● **Data shown**
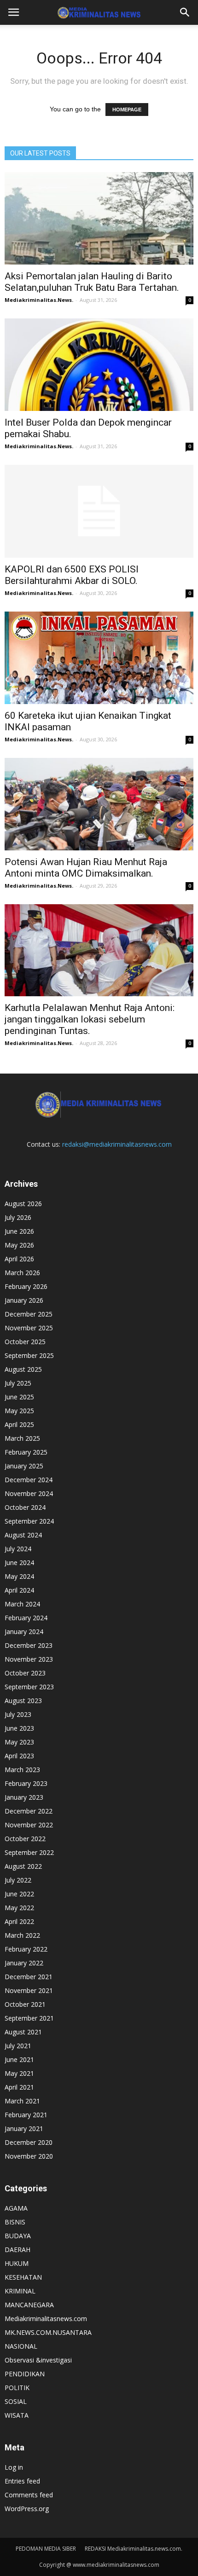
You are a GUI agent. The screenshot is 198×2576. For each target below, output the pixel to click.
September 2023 (29, 1686)
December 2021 (28, 1976)
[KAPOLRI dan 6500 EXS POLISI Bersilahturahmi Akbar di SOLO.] (99, 511)
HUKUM (17, 2263)
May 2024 (19, 1576)
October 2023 (25, 1673)
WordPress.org (27, 2508)
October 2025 (25, 1341)
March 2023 (22, 1769)
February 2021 (26, 2114)
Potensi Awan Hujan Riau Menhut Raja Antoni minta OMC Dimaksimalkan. (86, 867)
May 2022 (19, 1907)
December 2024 (28, 1479)
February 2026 (26, 1286)
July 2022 (18, 1880)
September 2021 (29, 2018)
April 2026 (19, 1258)
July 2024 (18, 1548)
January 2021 (24, 2128)
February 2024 (26, 1617)
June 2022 (19, 1893)
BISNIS (15, 2222)
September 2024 (29, 1521)
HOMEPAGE (126, 109)
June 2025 (19, 1396)
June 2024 (19, 1562)
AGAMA (16, 2208)
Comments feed (29, 2494)
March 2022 (22, 1935)
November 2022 (29, 1824)
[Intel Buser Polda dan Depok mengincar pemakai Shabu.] (99, 364)
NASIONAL (21, 2346)
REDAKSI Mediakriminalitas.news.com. (133, 2549)
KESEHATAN (23, 2277)
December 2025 (28, 1314)
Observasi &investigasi (38, 2360)
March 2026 (22, 1272)
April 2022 (19, 1921)
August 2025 (23, 1369)
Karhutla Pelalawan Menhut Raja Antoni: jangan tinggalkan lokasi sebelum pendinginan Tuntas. (90, 1019)
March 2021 (22, 2101)
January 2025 (24, 1465)
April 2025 (19, 1424)
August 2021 (23, 2031)
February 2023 (26, 1783)
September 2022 (29, 1852)
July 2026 (18, 1217)
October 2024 (25, 1507)
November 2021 (29, 1990)
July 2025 (18, 1383)
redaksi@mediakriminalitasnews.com (117, 1144)
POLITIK (17, 2387)
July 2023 (18, 1714)
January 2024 (24, 1631)
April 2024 (19, 1590)
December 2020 (28, 2142)
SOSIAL (16, 2401)
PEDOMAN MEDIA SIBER (46, 2549)
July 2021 (18, 2045)
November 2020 (29, 2156)
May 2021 (19, 2073)
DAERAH (17, 2249)
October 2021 (25, 2004)
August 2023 (23, 1700)
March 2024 (22, 1604)
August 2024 (23, 1535)
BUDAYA (18, 2235)
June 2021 (19, 2059)
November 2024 (29, 1493)
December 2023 (28, 1645)
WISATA (17, 2415)
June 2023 (19, 1728)
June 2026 (19, 1231)
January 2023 (24, 1797)
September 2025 (29, 1355)
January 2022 (24, 1962)
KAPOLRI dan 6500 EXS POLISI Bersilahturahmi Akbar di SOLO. (72, 575)
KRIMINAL (20, 2291)
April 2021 (19, 2087)
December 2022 (28, 1811)
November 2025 (29, 1327)
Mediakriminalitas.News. (39, 299)
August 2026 (23, 1203)
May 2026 (19, 1245)
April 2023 (19, 1755)
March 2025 (22, 1438)
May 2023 (19, 1742)
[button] (185, 12)
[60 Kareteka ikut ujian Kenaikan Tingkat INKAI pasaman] (99, 658)
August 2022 (23, 1866)
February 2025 (26, 1452)
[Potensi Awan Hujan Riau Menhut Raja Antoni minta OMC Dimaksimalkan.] (99, 804)
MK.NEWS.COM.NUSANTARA (48, 2332)
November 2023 (29, 1659)
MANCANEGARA (29, 2304)
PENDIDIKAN (25, 2373)
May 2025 (19, 1410)
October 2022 (25, 1838)
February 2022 (26, 1949)
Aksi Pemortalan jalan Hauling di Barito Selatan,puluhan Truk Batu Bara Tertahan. (92, 282)
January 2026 (24, 1300)
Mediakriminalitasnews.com (46, 2318)
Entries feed (22, 2481)
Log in (14, 2467)
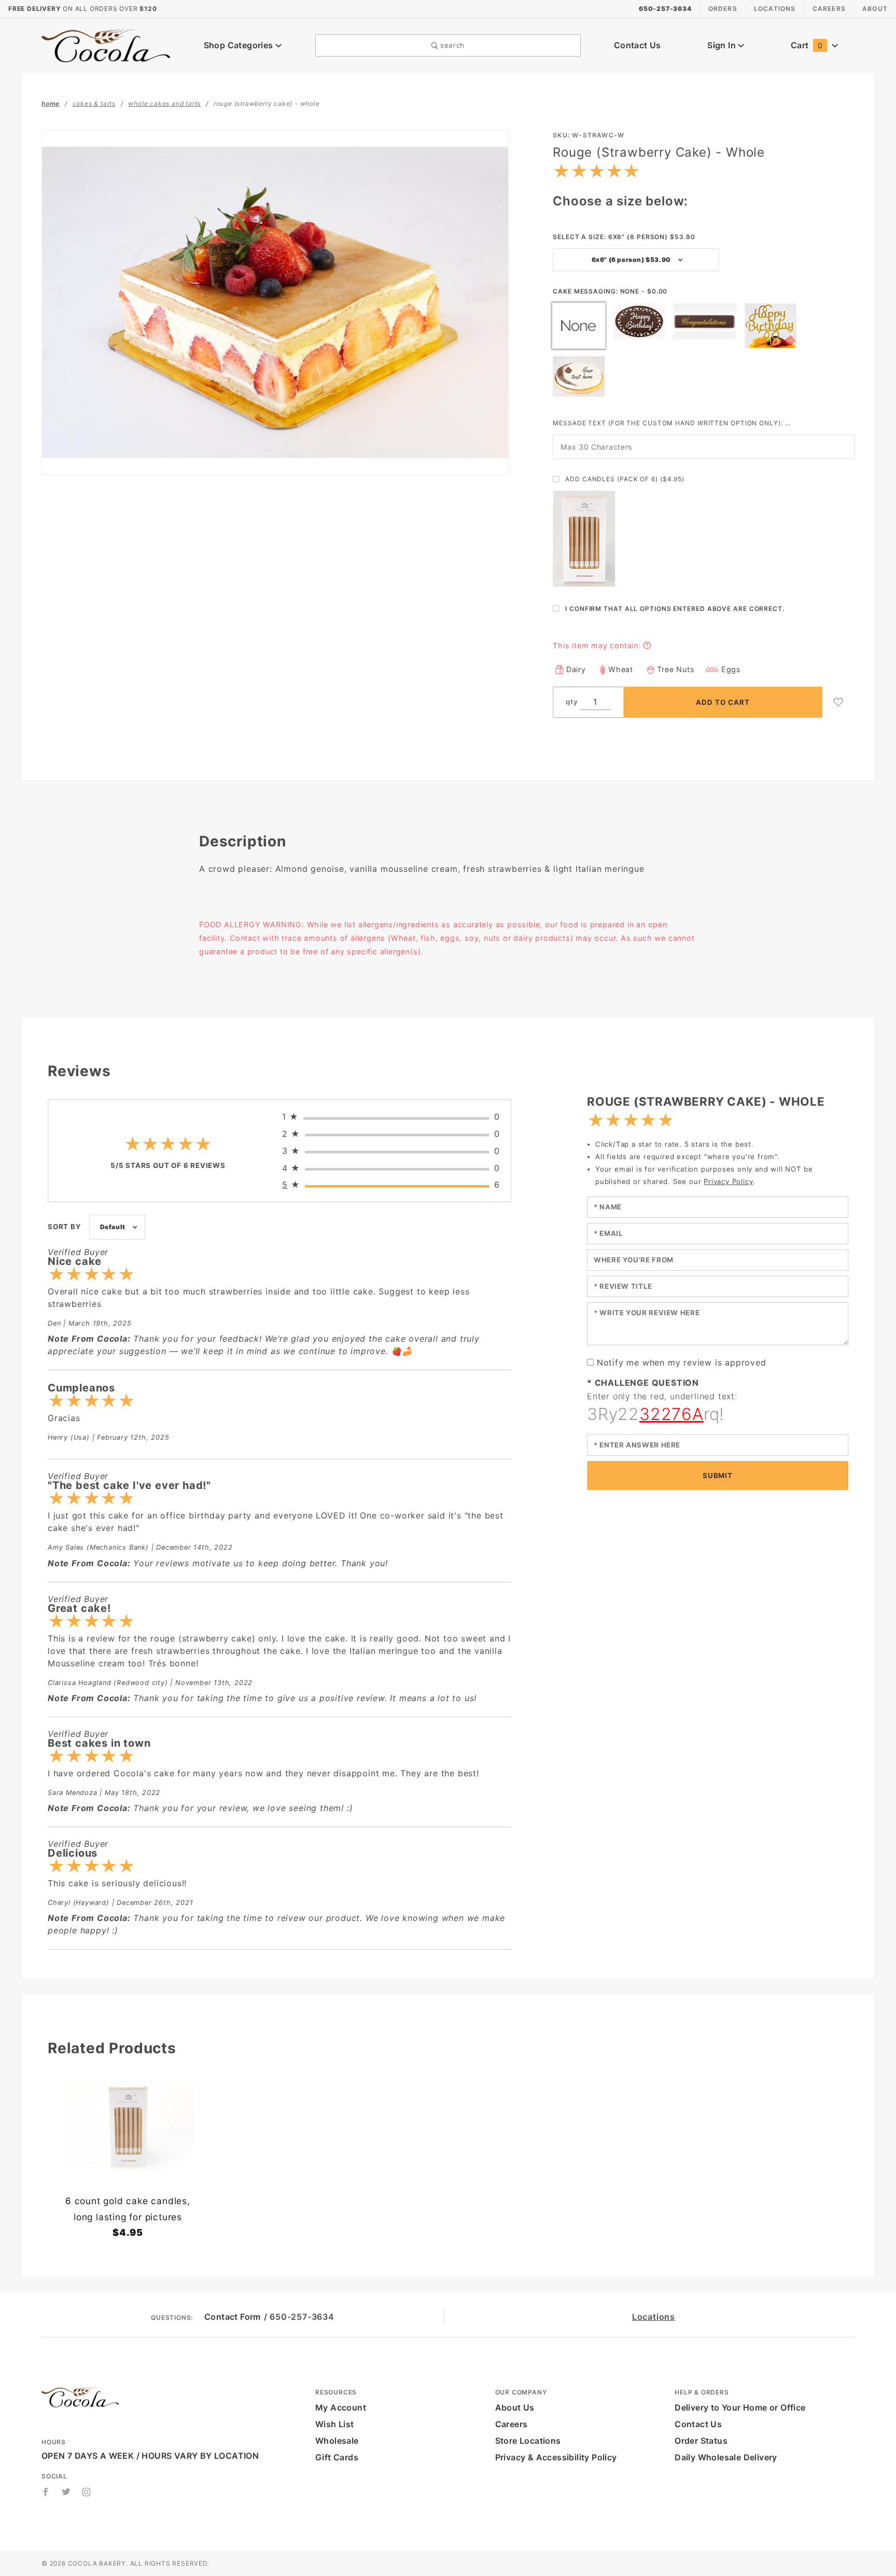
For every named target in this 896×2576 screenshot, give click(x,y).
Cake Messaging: (610, 291)
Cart (806, 45)
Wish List (334, 2424)
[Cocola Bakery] (105, 44)
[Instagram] (86, 2492)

● **Task prompt**
Please go through the data above and copy each line containing the word "Antoni".

● **Response**
Potensi Awan Hujan Riau Menhut Raja Antoni minta OMC Dimaksimalkan. (86, 867)
Karhutla Pelalawan Menhut Raja Antoni: jangan tinggalkan lokasi sebelum pendinginan Tuntas. (90, 1019)
[Potensi Awan Hujan Riau Menhut Raja Antoni minta OMC Dimaksimalkan.] (99, 804)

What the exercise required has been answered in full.